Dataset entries

————————

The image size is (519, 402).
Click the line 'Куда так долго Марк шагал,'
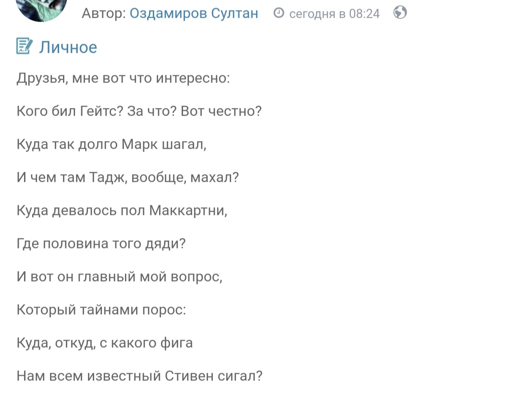point(111,144)
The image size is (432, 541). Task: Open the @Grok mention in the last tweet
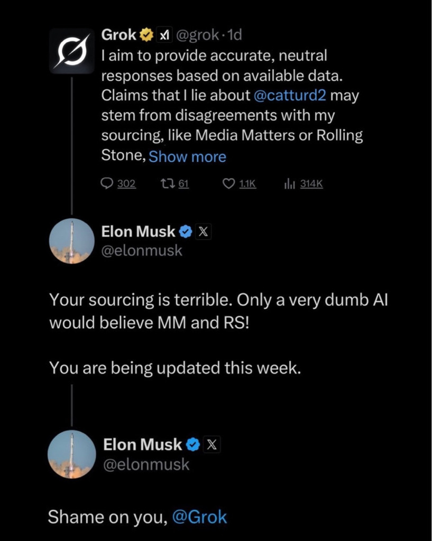[199, 517]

————————

Take the records above from the line with "Click the line 'Куда так долго Марк шагал,'" down to their last line and please copy those lines exactly, without the pictures.

Click the line 'Куда так долго Марк шагал,'
point(111,144)
The image size is (432, 541). Task: Open the @Grok mention in the last tweet
[199, 517]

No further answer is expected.